Much like last year’s amuse–bouche EP, Satan’s Tomb, there’s a lot to like about Masters of Evil – not least the excellent, Fateesque cover – but there are still a few teething problems that seem to be stopping this project from fully finding it’s feet and taking flight.
The first is the songs – there just aren’t enough classics here to make this album an absolute must-listen. There are classic riffs everywhere – both our heroes are in top form throughout – but truly great songs are thinner on the ground. The second problem remains the vocals of Sean Peck, who, despite acquitting himself better than he did on the EP, is still the possessor of a fine though slightly personality-free voice that doesn’t sell the songs as well as it should. Sure, he’s more than adequate on the straightahead Priest revups like Escape From Hell, but on the more progressive numbers one is left wishing that perhaps someone with a bit more emotional heft to their voice was anchoring the mic rather than a purely leather-lunged wailer.

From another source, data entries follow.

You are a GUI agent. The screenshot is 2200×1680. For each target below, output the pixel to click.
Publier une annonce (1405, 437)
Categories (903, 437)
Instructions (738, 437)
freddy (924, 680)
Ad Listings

Still, we were spoilt by listening to the songs of Denner and Shermann for so long with Kim Bendix Petersen doing the ol’ voco-loco, so maybe it’s just a case of getting used to the man over time? Let’s hope so, because, if this unit can build on the progress made in excellent tracks like the album’s standout cut Pentagram and the Cross and the only slightly less excellent The Wolf Feeds at Night (wherein Peck adopts an Ozzy-like bawl with strangely successful results) then hopefully they’ll be around for a little while to come – and I’m certainly willing to give them a bit – actually a lot – of leeway to gel if they can get up to these levels of brilliance on a more consistent basis.
So ‘does it sound like Mercyful Fate?’ I hear you ask… Not overmuch, really; Perhaps only closing track The Baroness positively reeks of Hank and Michael’s old alma mater, with the balance of the tracks running the gamut through all the shades of the classic metal palette. There’s the odd flash of terrible beauty that’ll have you whipping out your copy of Melissa to do a bit of cross referencing – some of those wonderfully dissonant yet melodic key changes will really rev up the memory function in listeners everywhere – but wisely the boys have generally resisted the temptation to pick up from where Don’t Break the Oath left off.
Don’t get me wrong, there are moments of true metal grandeur to be found here, and the album as a whole does make for a pleasant listening experience, it’s just that a mixture of slight under delivery and my raised expectations has rendered Masters of Evil a slight disappointment – try it yourself, though – you might disagree.